We were deeply honored to sit down with Kohey Hara, a visionary entrepreneur whose life bridges precision and intuition, global business and ancient wisdom. Born in Japan’s serene Setouchi region, a landscape of tranquil islands now emerging as a world-class wellness destination, Hara brings a rare perspective shaped by both analytical rigor and profound sensitivity to place.

After more than 25 years leading a pioneering animation company that connected Japanese culture with international audiences, he successfully exited the business to follow a deeper calling: reintroducing the world to Japan’s lesser-known healing landscapes. Today, he leads a transformative wellness retreat concept grounded in Zen principles, guiding travelers beyond the expected and into the hidden sanctuaries where nature, culture, and restoration quietly converge.

In this conversation, Hara offers a glimpse into the soul of Japanese wellness — revealing why the country’s most powerful healing experiences are often found far from the spotlight, in places where stillness becomes the teacher.

POH – Frank: When people think of Japan, they often imagine Kyoto, Tokyo, or Osaka. Beyond these famous places, which lesser-known regions do you feel carry especially strong healing energy—and what makes them so powerful?

Kohey Hara:  The places I find most restorative are those that remain untouched by mass tourism. Japan’s raw healing energy emerges most clearly in the quiet duality of the Setouchi (Seto Inland Sea) region and the Tohoku region of Northern Japan.

Setouchi is like a mirror to the inner world. Its calm inland sea, scattered with thousands of islands, forms a landscape of gentle repetition—soft horizons, steady light, and a rhythm that naturally stabilizes the heart. Time seems to slow here, inviting the body and mind to settle without effort.

In contrast, the north offers a different kind of restoration. Regions such as Appi Kogen and Matsushima are defined by vast skies, volcanic highlands, deep forests, and open bays shaped by wind and water over millennia. Nature here feels expansive and elemental—alive, but never demanding attention.

These landscapes are powerful precisely because they remain undisturbed. The silence is wide and breathable, the air clean and grounding. In this abundance of nature, the nervous system softens, thoughts quiet, and the body remembers how to return to its own natural rhythm.

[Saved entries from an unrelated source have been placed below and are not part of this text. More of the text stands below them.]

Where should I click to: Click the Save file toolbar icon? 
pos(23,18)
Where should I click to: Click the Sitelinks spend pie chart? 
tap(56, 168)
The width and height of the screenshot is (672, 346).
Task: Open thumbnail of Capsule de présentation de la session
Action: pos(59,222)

POH – Frank: If you had to describe the core essence of healing in Japanese culture in just one sentence, what would it be? How is the Japanese approach to healing different from Western ideas of wellness, self-care, or therapy?

Kohey Hara: Japanese healing is not an addition of health, but a subtraction of the ego to return to our original, natural state. In the West, wellness is often a project—adding supplements, tracking data, or seeking external therapy to “fix” something. In Japan, we believe that beneath the noise of modern life, you are already complete. Our approach is about stripping away the “clutter” of titles and stress until only your true essence remains.

POH – Frank: In your experience, which landscapes in Japan feel most energetically alive—mountains, forests, islands, volcanoes, coastlines—and how do different landscapes affect people in different ways?

Kohey Hara: The high-altitude plateaus and mountains, such as those in Tohoku, offer a profound sense of liberation. Standing among white birch forests or gazing out from a volcanic peak, one’s perspective naturally shifts—from the small, personal concerns of daily life to a broader, more expansive view of existence.

In contrast, the coastlines and islands of Setouchi provide a different kind of healing through rhythm and grounding. The steady sound of the tides and the quiet resilience of the pine trees teach us about impermanence and gentle continuity. One landscape lifts us upward toward clarity; the other draws us downward toward peace.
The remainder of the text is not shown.